Re: surprising query optimisation

From: Gavin Flower <GavinFlower(at)archidevsys(dot)co(dot)nz>
To: Stephen Frost <sfrost(at)snowman(dot)net>, Chris Withers <chris(at)withers(dot)org>
Cc: pgsql-general(at)lists(dot)postgresql(dot)org
Subject: Re: surprising query optimisation
Date: 2018-11-30 22:10:46
Message-ID: 9a952022-82b1-a88d-07fb-72c47bc0f875@archidevsys.co.nz
Views: Raw Message | Whole Thread | Download mbox | Resend email
Thread:
Lists: pgsql-general

On 01/12/2018 04:33, Stephen Frost wrote:
> Greetings,
>
> * Chris Withers (chris(at)withers(dot)org) wrote:
>> On 28/11/2018 22:49, Stephen Frost wrote:
>>> * Chris Withers (chris(at)withers(dot)org) wrote:
>>>> We have an app that deals with a lot of queries, and we've been slowly
>>>> seeing performance issues emerge. We take a lot of free form queries from
>>>> users and stumbled upon a very surprising optimisation.
>>>>
>>>> So, we have a 'state' column which is a 3 character string column with an
>>>> index on it.
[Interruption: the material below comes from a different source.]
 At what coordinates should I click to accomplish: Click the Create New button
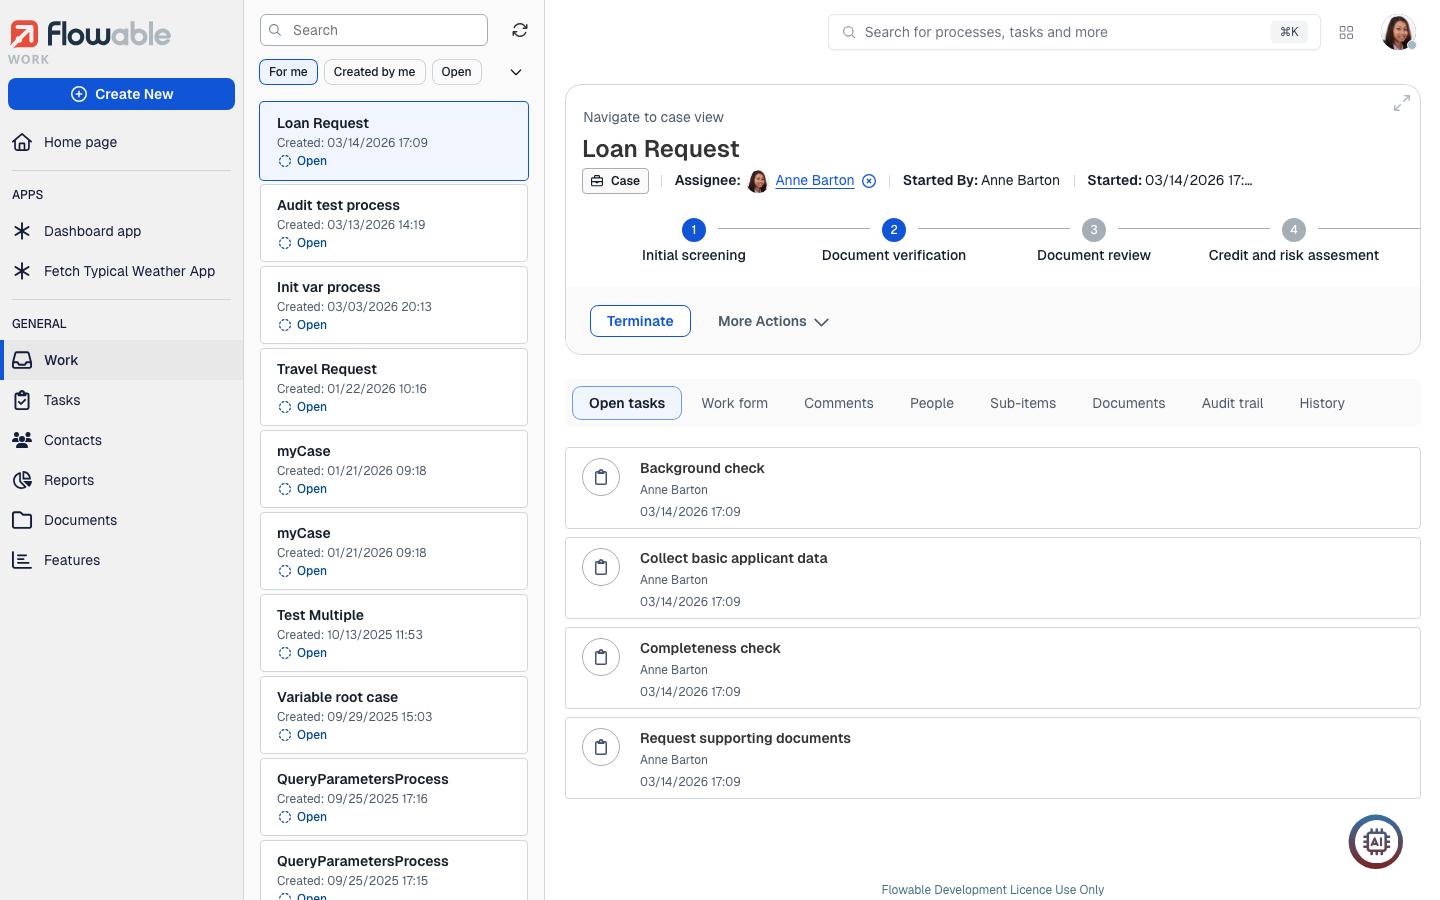121,94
Despite being a string, this column is only used to store one
>>>> of three values: 'NEW', 'ACK', or 'RSV'.
>>> Sounds like a horrible field to have an index on.
>> That's counter-intuitive for me. What leads you to say this and what would
>> you do/recommend instead?
> For this, specifically, it's because you end up with exactly what you
> have: a large index with tons of duplicate values. Indexes are
> particularly good when you have high-cardinality fields. Now, if you
> have a skewed index, where there's one popular value and a few much less
> popular ones, then that's where you really want a partial index (as I
> suggest earlier) so that queries against the non-popular value(s) is
> able to use the index and the index is much smaller.
>
> Of course, for this to work you need to set up the partial index
> correctly and make sure that your queries end up using it.
>
> Thanks!
>
> Stephen

An index simply tells pg which block to look at (assuming that the index
itself is not sufficient to satisfy the query), so if using an index
would still require that pg look at most blocks, then it cheaper to just
scan the whole table - rather than load the index and still look at all
blocks that contain the table data.  I've oversimplified slightly.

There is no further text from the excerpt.